Re: [PATCHv2 1/3] block: introduce rq_list_for_each_safe macro

Max Gurtovoy <mgurtovoy@xxxxxxxxxx> · Thu, 6 Jan 2022 13:54:28 +0200

On 1/5/2022 7:26 PM, Keith Busch wrote:
On Tue, Jan 04, 2022 at 02:15:58PM +0200, Max Gurtovoy wrote:
This patch worked for me with 2 namespaces for NVMe PCI.

I'll check it later on with my RDMA queue_rqs patches as well. There we have
also a tagset sharing with the connect_q (and not only with multiple
namespaces).

But the connect_q is using a reserved tags only (for the connect commands).

I saw some strange things that I couldn't understand:

1. running randread fio with libaio ioengine didn't call nvme_queue_rqs -
expected

*2. running randwrite fio with libaio ioengine did call nvme_queue_rqs - Not
expected !!*

*3. running randread fio with io_uring ioengine (and --iodepth_batch=32)
didn't call nvme_queue_rqs - Not expected !!*

4. running randwrite fio with io_uring ioengine (and --iodepth_batch=32) did
call nvme_queue_rqs - expected

5. *running randread fio with io_uring ioengine (and --iodepth_batch=32
--runtime=30) didn't finish after 30 seconds and stuck for 300 seconds (fio
jobs required "kill -9 fio" to remove refcounts from nvme_core)   - Not
expected !!*

*debug pring: fio: job 'task_nvme0n1' (state=5) hasn't exited in 300
seconds, it appears to be stuck.

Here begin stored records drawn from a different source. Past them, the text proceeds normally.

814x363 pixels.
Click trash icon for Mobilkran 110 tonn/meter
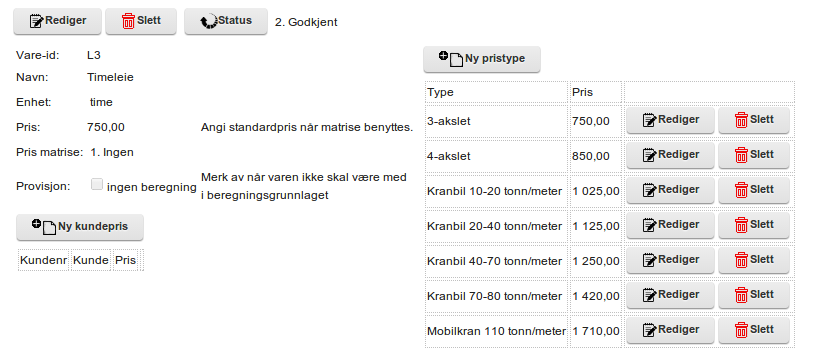[741, 330]
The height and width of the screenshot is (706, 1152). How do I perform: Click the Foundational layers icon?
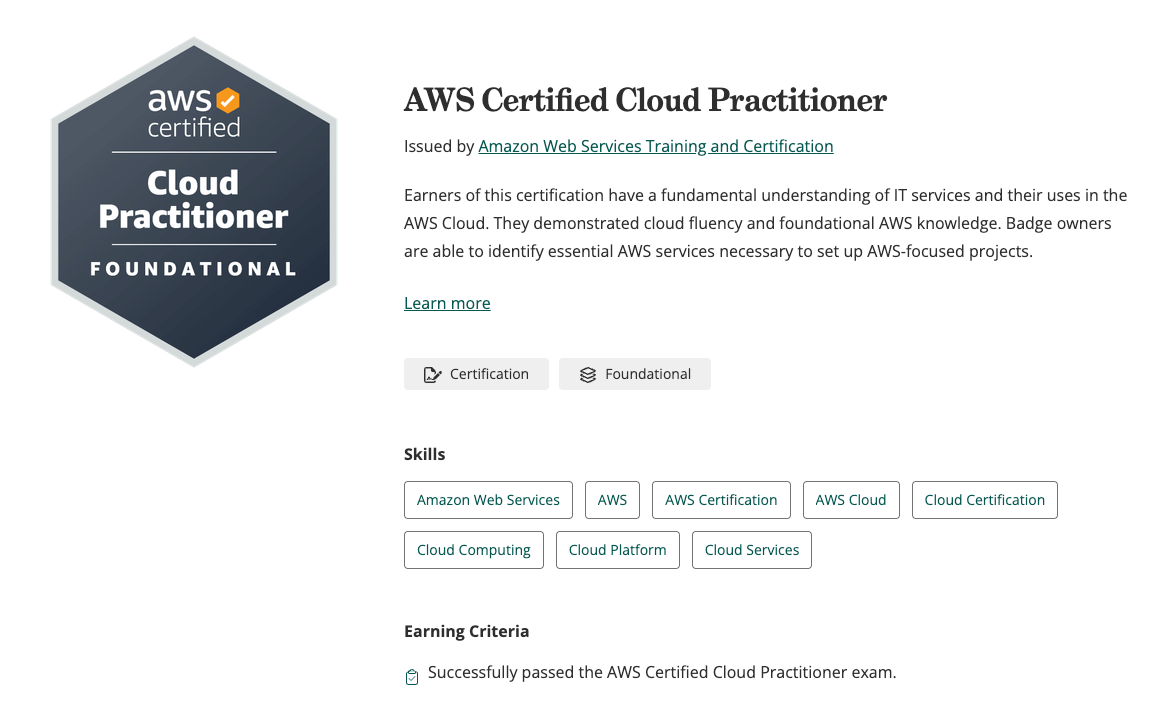tap(587, 375)
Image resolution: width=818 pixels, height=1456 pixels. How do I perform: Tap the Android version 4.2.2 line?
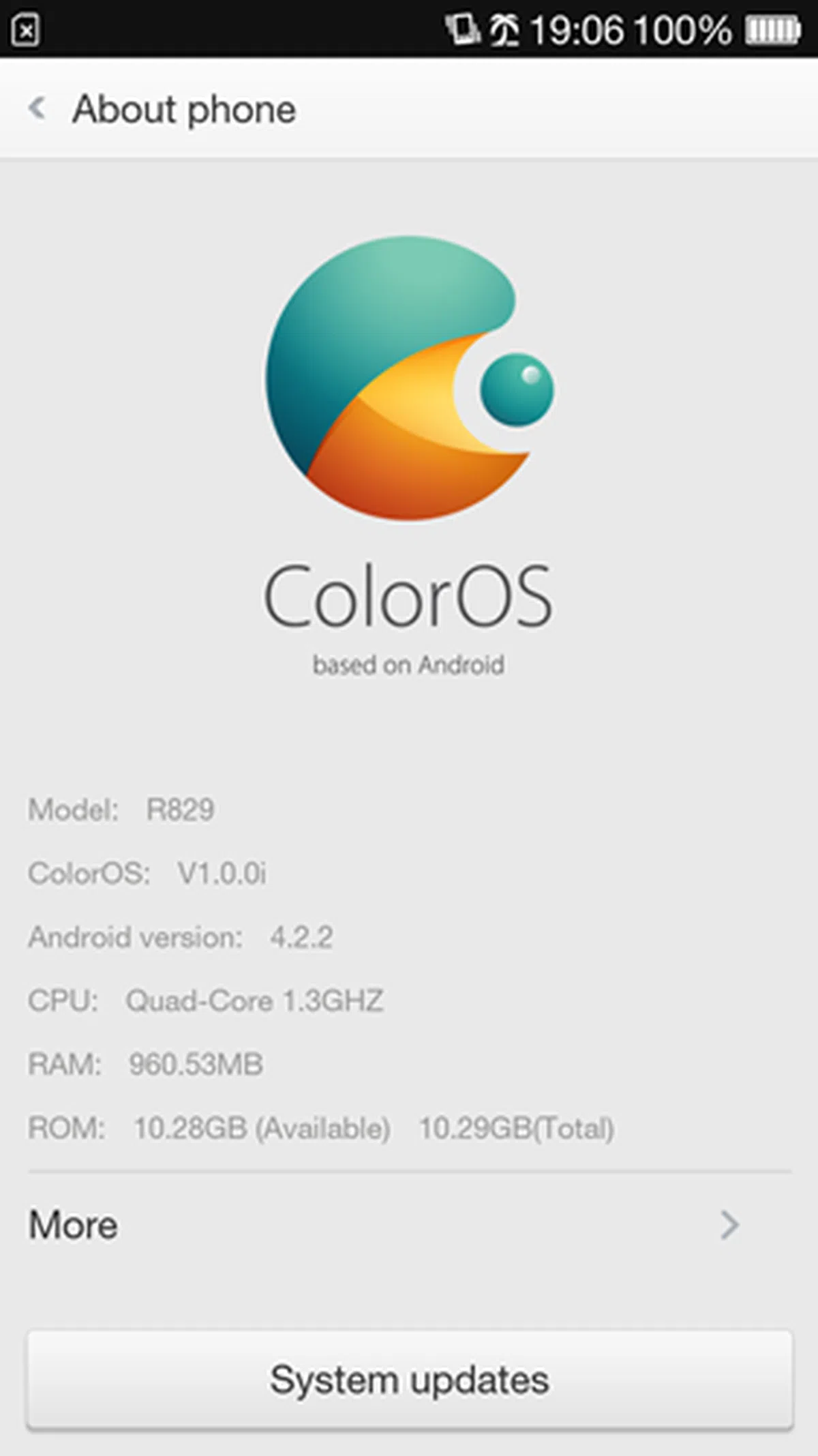pos(181,937)
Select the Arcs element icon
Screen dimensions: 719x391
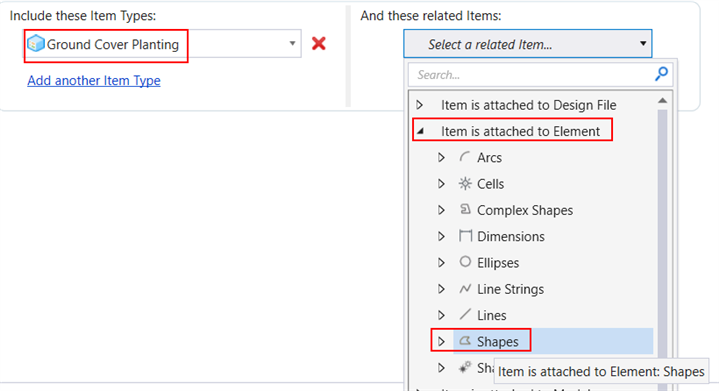point(465,157)
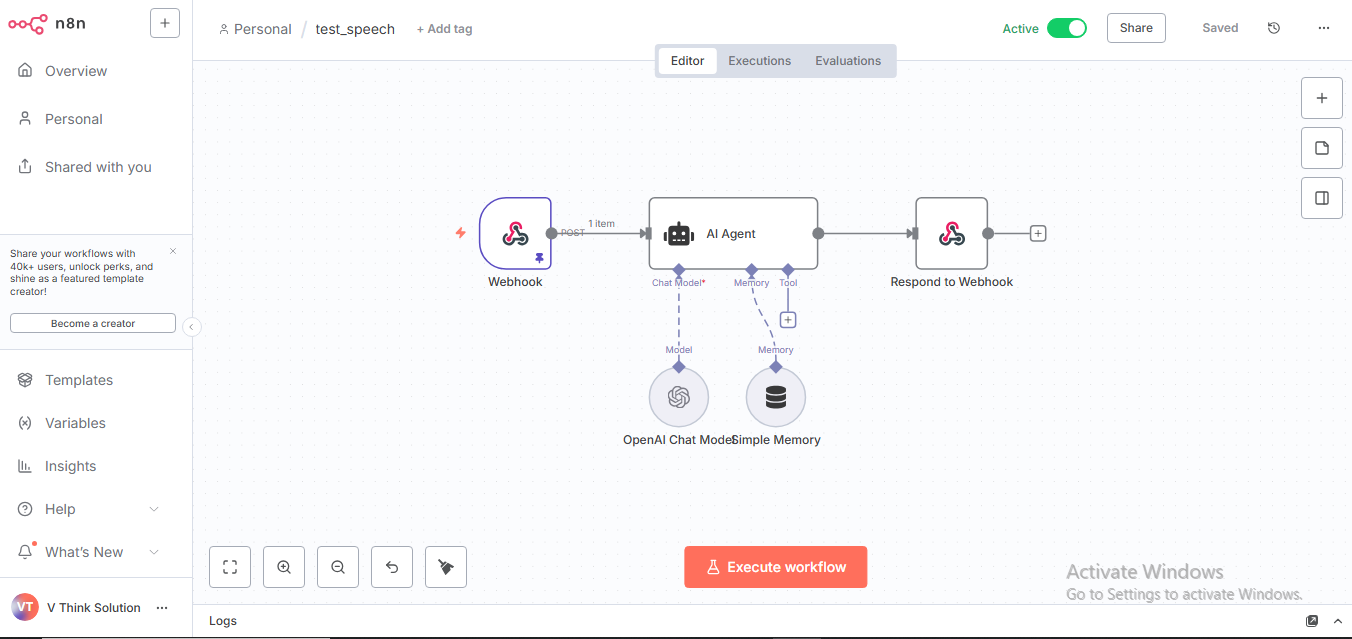Viewport: 1352px width, 639px height.
Task: Open the Webhook trigger node
Action: [x=515, y=234]
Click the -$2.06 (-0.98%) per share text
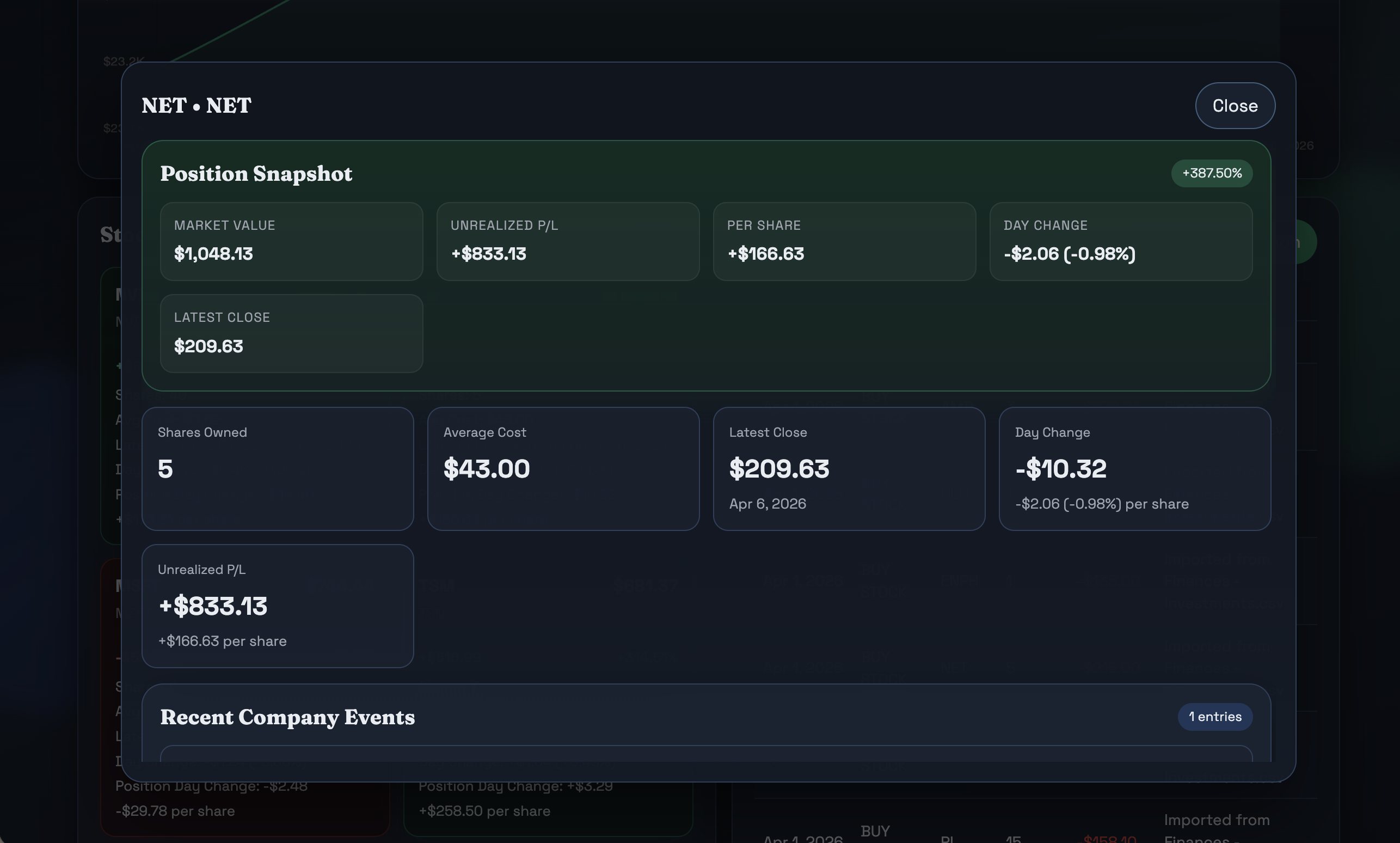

Doing forceful exit of this job.
*

*6. ***running randwrite fio with io_uring ioengine (and  --iodepth_batch=32
--runtime=30) didn't finish after 30 seconds and stuck for 300 seconds (fio
jobs required "kill -9 fio" to remove refcounts from nvme_core)   - Not
expected !!**

***debug pring: fio: job 'task_nvme0n1' (state=5) hasn't exited in 300
seconds, it appears to be stuck. Doing forceful exit of this job.***

any idea what could cause these unexpected scenarios ? at least unexpected
for me :)
Not sure about all the scenarios. I believe it should call queue_rqs
anytime we finish a plugged list of requests as long as the requests
come from the same request_queue, and it's not being flushed from
io_schedule().

I also see we have batch > 1 only in the start of the fio operation. 
After X IO operations batch size == 1 till the end of the fio.

The stuck fio job might be a lost request, which is what this series
should address. It would be unusual to see such an error happen in
normal operation, though. I had to synthesize errors to verify the bug
and fix.

But there is no timeout error and prints in the dmesg.

If there was a timeout prints I would expect the issue might be in the 
local NVMe device, but there isn't.

Also this phenomena doesn't happen with NVMf/RDMA code I developed locally.

In any case, I'll run more multi-namespace tests to see if I can find
any other issues with shared tags.

I believe that the above concerns are not related to the shared-tags but 
to the entire mechanism.